Ms Moran spoke in Parliament on Monday about her extended family, who are Christian Palestinians living in Gaza City, having their house bombed by the Israel Defence Forces (IDF), staying in a church and being ‘too old’ to flee the 25-mile strip.
During her interview with GMB, the Lib Dem foreign affairs spokeswoman spoke further about the conditions in Gaza under Israel’s siege, which has prevented food, water and other critical supplies from reaching Palestinians.
Later on in the discussion, Madeley asked Ms Moran: ‘With your family connections in Gaza, did you have any indication of what was going to happen 10 days ago, two weeks ago? Was there any word on the street?’
Ms Moran replied: ‘Not this, not this.
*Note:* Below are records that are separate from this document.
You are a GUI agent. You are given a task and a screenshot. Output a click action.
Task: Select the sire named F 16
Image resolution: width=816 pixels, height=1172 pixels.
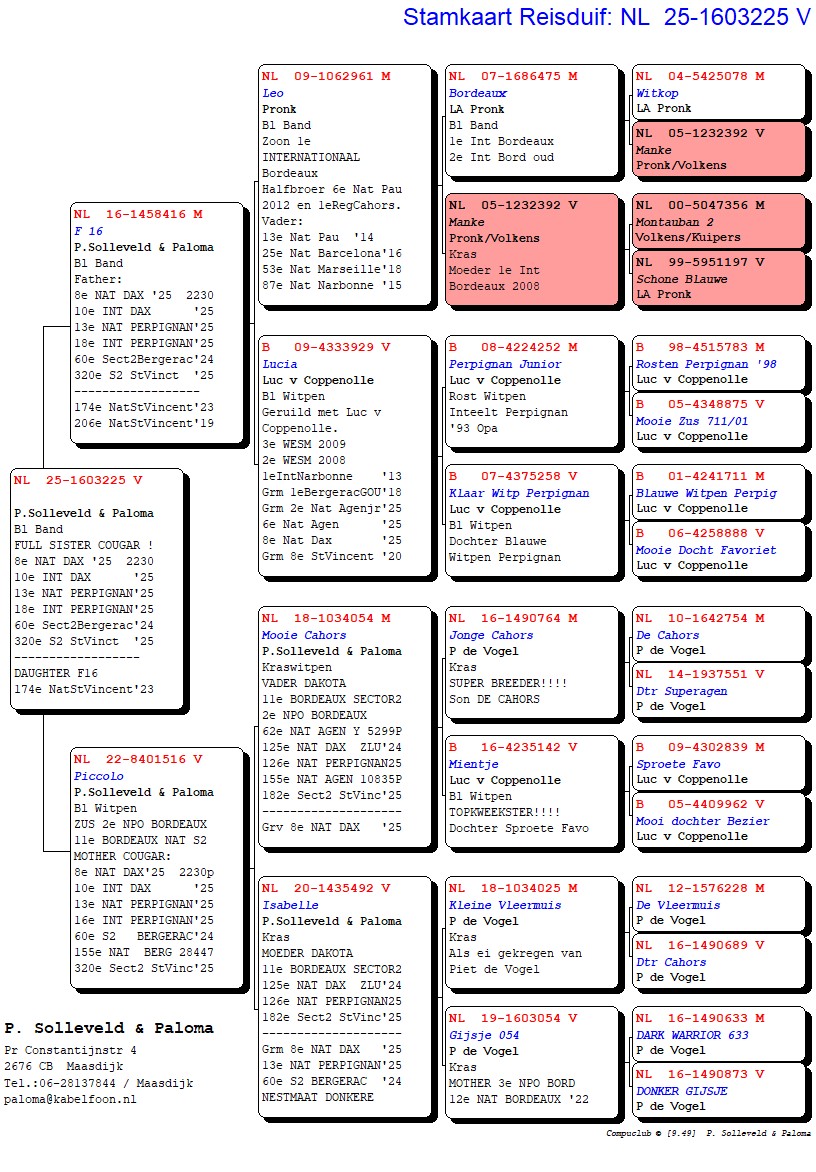click(88, 231)
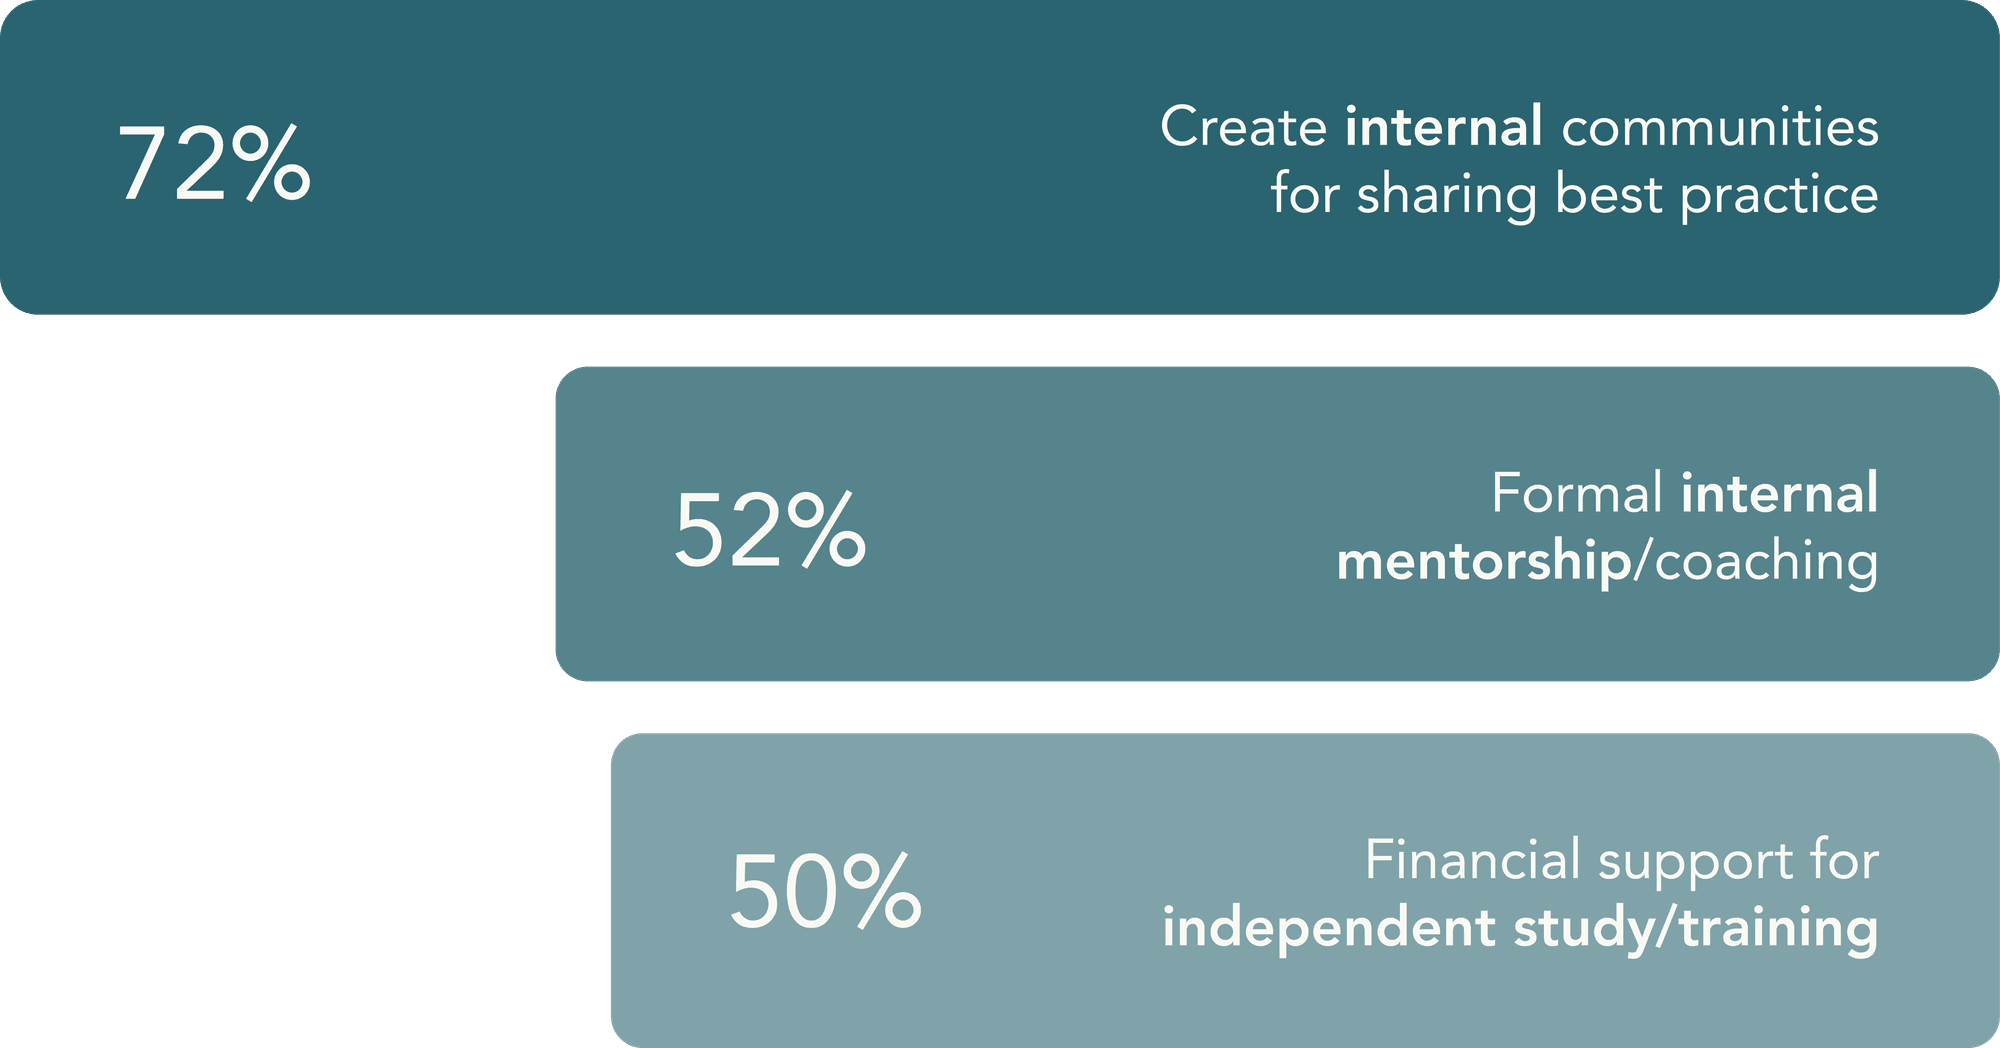
Task: Click the 52% figure
Action: 770,530
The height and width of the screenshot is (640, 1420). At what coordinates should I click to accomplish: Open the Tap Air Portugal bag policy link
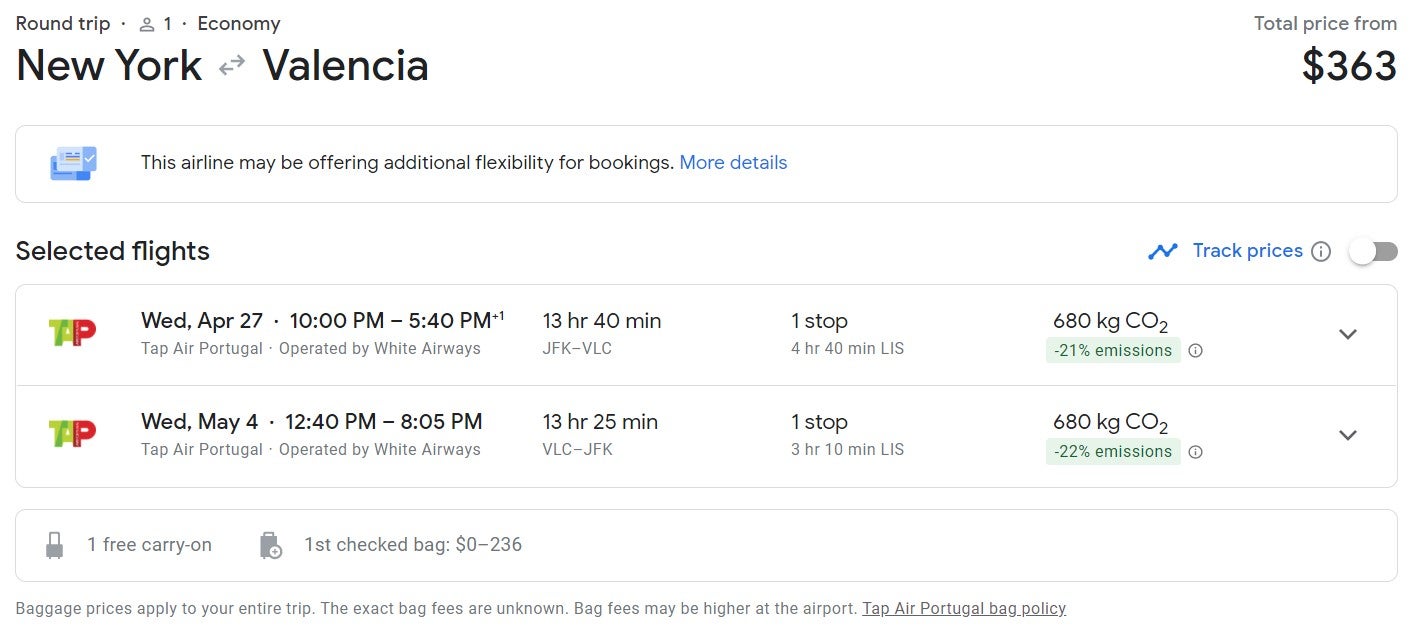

I think everyone… everyone has been surprised by, first of all, partly the timing, the sophistication (and) the way that it’s happened.
‘What I will say is that I have been warning, and others have in Parliament as well, for a number of years now that if we don’t find a way… The fact of the matter is there has not been a (negotiating) table, let alone to go back to a negotiating table, for at least 10 years now.
‘This is a cycle of violence and every time there is a cycle of violence, my worry now is that this is radicalising another generation, on all sides.’
There was criticism of the remarks on social media afterwards with Peter Grant, the SNP MP for Glenrothes and Central Fife, saying: ‘Dear God. Richard Madeley trying to suggest that innocent Palestinians in Gaza and the UK knew about the planned massacre in Israel and did nothing about it.’
The PA news agency understands Ms Moran has suggested to GMB she would appear again on the programme.